*Soal tertulis:*
Berikan salinan persis bagian teks kutipan mulai dari "Karenanya, kami akan" dan terus sampai "oleh Qur’an Suci?".

*Teks kutipan:*
Karenanya, kami akan mengemukakan masalah yang diletakkan Kristen. Apakah Yesus itu tak berdosa? Apakah semua Nabiyullah berdosa? Apa yang dikatakan Bebel terhadap dua masalah ini? Dan apa yang dikatakan oleh Qur’an Suci? 

Pertama, mari kita ambil apa yang dikatakan Injil dan masalah tak berdosanya Yesus Kristus. Pada permulaan masa kependetaannya beliau pernah mengalami digoda setan. Peristiwa tersebut dikatakan perbuatannya tak bisa dilihat, tapi sebagaimana para komentator Injil mengatakan, bahwa “pengalaman” Yesus ditulis sebagai “bahasa simbolik” saja. Dalam bahasa yang jelas ini artinya adalah godaan yang dilakukan Setan terhadap Yesus, dan ini artinya tidak konsisten dengan teori ketidak berdosaannya Yesus. Godaan Setan sebenarnya datang sebagai gagasan jahat pada hati manusia, dan meskipun gagasan tersebut bisa saja akhirnya ditolak, meskipun penerimaan awalnya oleh hati tak sesuai dengan kesucian hati nurani. Dalam hal Yesus, tiga macam kejahatan itu dikatakan benarbenar terjadi pada beliau. Pertama, godaan Setan dilakukan ketika Yesus sangat lapar setelah lama berpuasa: “Perintahlah batu-batu ini agar menjadi roti” (Matius 4:3). Yang kedua dilakukan dengan naik ke atas puncak menara kuil, atau di suatu tempat yang tinggi seperti djelaskan oleh Injil berikut ini:

“Terjunlah engkau sendiri ke bawah: sebab telah tertulis, Dia akan menyuruh para malaikat untuk melindungimu; tangan mereka akan menyambut engkau, hingga setiap waktu kakimu tidak akan menyentuh debu” (Matius 4:3).

Yang ketiga dengan memanjat ke gunung yang tinggi yang dari sana “segala kerajaan dunia”
dan kebesarannya diperlihatkan kepadanya:

“Segala sesuatu itu akan aku berikan kepadamu, jika engkau mau bersujud dan menyembahku” (Matius 4:9).

Data letak kata dan elemen
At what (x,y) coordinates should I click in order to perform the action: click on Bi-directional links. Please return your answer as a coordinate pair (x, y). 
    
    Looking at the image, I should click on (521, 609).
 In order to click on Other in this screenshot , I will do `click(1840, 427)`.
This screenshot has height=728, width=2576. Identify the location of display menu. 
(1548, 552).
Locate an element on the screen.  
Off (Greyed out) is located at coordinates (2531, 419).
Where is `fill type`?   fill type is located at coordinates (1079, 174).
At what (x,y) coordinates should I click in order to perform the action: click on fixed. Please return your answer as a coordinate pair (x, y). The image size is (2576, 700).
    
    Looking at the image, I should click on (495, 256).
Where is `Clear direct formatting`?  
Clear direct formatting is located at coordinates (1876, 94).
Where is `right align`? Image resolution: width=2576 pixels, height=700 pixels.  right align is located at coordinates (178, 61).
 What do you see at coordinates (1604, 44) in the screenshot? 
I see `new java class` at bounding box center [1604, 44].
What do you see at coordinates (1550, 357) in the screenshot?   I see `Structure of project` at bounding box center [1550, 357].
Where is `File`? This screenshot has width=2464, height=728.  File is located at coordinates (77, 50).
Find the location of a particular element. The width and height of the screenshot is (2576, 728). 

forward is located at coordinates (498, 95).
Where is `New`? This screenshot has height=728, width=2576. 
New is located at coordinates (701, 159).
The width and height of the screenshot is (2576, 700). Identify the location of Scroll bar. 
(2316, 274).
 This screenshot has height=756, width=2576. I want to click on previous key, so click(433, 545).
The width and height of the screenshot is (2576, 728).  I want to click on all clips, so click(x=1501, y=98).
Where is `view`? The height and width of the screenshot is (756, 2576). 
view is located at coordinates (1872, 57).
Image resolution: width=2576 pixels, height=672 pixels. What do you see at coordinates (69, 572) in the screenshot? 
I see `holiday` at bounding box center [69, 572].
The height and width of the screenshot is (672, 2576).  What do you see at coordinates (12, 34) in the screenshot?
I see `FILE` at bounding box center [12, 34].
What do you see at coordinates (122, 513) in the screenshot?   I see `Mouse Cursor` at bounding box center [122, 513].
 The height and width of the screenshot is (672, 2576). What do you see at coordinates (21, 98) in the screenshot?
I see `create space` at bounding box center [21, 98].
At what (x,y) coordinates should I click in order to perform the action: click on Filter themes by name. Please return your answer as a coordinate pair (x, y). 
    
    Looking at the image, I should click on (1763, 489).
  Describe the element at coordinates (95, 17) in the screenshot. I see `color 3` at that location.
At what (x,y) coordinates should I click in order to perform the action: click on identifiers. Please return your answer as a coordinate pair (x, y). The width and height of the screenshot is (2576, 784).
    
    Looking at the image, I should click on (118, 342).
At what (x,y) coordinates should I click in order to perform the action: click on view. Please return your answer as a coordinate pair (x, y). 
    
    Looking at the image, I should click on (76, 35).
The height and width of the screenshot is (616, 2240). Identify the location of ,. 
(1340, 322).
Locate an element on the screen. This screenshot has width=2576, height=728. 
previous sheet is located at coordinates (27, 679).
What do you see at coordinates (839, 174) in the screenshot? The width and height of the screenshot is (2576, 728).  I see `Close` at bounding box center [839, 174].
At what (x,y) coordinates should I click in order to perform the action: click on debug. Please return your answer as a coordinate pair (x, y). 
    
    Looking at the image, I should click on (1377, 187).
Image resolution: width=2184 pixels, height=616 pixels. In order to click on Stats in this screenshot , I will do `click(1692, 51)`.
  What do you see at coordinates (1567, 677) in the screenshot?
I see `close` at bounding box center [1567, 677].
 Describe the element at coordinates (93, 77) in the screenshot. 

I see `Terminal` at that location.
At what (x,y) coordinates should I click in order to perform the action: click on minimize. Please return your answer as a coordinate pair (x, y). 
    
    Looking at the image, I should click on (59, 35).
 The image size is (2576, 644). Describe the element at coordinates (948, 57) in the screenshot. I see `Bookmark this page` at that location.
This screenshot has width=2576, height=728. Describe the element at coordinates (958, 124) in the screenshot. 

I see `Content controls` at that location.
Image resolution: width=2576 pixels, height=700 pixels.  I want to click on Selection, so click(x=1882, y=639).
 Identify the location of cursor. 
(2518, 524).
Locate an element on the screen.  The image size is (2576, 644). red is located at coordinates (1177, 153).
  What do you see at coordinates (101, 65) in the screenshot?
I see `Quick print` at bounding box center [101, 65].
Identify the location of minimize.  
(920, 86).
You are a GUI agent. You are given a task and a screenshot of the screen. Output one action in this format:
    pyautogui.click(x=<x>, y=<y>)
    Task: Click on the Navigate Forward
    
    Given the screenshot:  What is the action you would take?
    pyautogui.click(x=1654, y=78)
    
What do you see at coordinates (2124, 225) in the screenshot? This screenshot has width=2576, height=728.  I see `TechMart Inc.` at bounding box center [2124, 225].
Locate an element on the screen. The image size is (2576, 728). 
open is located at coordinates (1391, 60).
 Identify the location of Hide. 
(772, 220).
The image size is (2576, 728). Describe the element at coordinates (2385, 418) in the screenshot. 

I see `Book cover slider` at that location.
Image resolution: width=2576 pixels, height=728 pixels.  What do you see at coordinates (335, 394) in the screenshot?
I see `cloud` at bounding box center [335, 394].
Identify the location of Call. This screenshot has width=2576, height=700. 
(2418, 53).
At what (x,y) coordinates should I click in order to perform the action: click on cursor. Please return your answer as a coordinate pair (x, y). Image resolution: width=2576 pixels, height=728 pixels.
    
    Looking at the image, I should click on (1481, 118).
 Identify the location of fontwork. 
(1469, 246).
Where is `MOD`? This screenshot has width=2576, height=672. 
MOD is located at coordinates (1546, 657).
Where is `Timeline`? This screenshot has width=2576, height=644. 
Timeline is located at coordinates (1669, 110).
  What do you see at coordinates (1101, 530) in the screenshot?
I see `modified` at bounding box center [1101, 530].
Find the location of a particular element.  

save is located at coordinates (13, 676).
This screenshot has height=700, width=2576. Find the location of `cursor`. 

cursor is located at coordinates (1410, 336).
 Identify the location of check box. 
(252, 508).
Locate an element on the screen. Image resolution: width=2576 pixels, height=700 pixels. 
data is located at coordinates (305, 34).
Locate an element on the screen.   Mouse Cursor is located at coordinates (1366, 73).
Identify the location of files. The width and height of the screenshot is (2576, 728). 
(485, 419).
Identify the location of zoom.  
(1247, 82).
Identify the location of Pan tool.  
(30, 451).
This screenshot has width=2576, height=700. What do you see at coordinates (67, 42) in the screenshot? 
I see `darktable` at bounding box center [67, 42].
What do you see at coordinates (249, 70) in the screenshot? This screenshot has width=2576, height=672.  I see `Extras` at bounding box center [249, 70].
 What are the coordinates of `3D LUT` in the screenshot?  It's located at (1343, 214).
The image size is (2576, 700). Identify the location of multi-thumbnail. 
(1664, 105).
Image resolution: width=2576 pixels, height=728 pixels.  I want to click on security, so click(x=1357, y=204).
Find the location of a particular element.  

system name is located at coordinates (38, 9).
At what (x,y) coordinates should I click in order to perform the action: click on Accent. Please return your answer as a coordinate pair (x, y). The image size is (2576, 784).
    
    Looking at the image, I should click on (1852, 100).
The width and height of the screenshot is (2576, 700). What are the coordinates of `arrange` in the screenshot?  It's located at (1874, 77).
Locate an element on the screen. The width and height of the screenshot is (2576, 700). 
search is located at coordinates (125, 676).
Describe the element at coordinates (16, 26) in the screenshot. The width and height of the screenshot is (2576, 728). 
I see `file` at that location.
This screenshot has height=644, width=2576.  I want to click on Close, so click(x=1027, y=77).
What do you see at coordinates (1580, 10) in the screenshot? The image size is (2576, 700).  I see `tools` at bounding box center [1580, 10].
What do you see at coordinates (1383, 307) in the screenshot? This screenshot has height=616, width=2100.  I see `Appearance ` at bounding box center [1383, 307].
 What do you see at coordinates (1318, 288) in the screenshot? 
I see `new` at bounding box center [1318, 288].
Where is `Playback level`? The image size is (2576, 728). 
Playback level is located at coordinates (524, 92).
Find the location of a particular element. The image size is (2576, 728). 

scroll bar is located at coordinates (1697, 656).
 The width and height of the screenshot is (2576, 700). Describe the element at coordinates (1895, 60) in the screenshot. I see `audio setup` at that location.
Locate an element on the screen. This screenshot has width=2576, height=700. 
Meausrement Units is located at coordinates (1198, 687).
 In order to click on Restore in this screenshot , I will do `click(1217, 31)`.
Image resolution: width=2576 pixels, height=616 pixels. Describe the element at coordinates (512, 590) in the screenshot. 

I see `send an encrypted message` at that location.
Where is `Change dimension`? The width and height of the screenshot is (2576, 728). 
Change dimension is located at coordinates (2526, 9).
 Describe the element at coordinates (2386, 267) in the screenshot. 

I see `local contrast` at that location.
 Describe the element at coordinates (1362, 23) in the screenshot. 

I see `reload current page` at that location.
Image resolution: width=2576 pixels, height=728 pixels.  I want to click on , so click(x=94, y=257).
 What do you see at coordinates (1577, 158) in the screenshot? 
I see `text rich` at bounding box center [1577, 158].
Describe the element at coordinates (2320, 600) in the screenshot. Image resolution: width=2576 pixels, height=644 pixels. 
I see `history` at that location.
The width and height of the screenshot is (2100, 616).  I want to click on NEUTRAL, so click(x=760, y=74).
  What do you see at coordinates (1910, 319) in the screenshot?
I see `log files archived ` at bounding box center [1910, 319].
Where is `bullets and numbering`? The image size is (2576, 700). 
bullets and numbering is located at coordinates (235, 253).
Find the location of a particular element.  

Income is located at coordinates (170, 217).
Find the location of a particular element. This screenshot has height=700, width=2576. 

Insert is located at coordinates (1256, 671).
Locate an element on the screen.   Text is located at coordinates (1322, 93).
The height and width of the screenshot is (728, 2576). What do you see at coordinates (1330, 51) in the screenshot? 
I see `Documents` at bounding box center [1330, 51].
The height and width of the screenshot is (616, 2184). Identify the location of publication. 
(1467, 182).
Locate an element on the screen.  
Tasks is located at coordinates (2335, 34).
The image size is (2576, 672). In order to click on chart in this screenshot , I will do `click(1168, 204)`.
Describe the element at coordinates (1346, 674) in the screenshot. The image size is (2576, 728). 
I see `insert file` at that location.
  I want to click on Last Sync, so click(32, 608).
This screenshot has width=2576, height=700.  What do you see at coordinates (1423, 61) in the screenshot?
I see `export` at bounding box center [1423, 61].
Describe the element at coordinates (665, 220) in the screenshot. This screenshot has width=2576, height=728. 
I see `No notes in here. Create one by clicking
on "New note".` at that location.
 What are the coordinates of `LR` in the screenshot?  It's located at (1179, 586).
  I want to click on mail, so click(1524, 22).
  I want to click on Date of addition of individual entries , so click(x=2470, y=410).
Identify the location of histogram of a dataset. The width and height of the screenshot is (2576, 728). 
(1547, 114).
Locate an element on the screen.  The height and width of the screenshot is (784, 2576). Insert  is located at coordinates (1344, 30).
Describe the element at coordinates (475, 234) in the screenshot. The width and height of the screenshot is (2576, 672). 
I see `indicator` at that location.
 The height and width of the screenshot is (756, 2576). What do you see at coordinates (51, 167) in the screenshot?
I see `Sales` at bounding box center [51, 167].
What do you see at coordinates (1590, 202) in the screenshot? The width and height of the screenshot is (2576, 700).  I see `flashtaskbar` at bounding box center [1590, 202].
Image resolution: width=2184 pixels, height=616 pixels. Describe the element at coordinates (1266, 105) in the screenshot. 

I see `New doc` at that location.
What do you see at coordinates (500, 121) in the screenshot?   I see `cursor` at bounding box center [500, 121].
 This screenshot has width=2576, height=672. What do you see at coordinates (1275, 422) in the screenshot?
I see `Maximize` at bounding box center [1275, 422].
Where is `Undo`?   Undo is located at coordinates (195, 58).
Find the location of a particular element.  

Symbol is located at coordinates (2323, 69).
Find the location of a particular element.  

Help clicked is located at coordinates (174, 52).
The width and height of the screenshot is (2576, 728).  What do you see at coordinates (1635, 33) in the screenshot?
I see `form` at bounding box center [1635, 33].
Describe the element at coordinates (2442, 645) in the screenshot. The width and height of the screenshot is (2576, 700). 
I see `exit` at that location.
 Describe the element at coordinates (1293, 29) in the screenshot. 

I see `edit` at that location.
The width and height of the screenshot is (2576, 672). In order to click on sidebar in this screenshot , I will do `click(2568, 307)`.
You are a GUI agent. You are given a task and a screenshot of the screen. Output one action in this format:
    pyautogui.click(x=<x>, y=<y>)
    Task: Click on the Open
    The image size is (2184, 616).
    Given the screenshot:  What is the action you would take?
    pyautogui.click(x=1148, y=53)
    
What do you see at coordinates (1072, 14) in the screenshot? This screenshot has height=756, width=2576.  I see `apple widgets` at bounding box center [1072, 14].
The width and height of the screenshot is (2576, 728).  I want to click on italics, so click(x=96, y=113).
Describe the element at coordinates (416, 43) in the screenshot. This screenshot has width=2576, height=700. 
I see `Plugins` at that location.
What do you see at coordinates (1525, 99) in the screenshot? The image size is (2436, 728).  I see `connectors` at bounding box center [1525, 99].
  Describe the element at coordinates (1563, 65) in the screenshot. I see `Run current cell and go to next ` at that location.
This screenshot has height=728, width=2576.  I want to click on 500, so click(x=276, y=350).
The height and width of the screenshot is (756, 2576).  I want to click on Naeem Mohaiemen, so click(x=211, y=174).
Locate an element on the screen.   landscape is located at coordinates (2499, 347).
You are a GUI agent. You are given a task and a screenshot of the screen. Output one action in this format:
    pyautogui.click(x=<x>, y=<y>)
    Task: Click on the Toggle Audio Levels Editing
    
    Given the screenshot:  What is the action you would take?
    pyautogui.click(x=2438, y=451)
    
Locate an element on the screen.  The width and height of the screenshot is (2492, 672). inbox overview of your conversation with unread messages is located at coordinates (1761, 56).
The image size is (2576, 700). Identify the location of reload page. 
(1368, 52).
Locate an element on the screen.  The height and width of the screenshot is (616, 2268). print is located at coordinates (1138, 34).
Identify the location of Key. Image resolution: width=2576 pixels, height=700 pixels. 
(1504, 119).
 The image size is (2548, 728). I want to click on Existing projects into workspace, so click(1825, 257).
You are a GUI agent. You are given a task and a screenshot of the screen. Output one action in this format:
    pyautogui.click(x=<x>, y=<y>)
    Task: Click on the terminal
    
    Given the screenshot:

*Jawaban benar:*
Karenanya, kami akan mengemukakan masalah yang diletakkan Kristen. Apakah Yesus itu tak berdosa? Apakah semua Nabiyullah berdosa? Apa yang dikatakan Bebel terhadap dua masalah ini? Dan apa yang dikatakan oleh Qur’an Suci?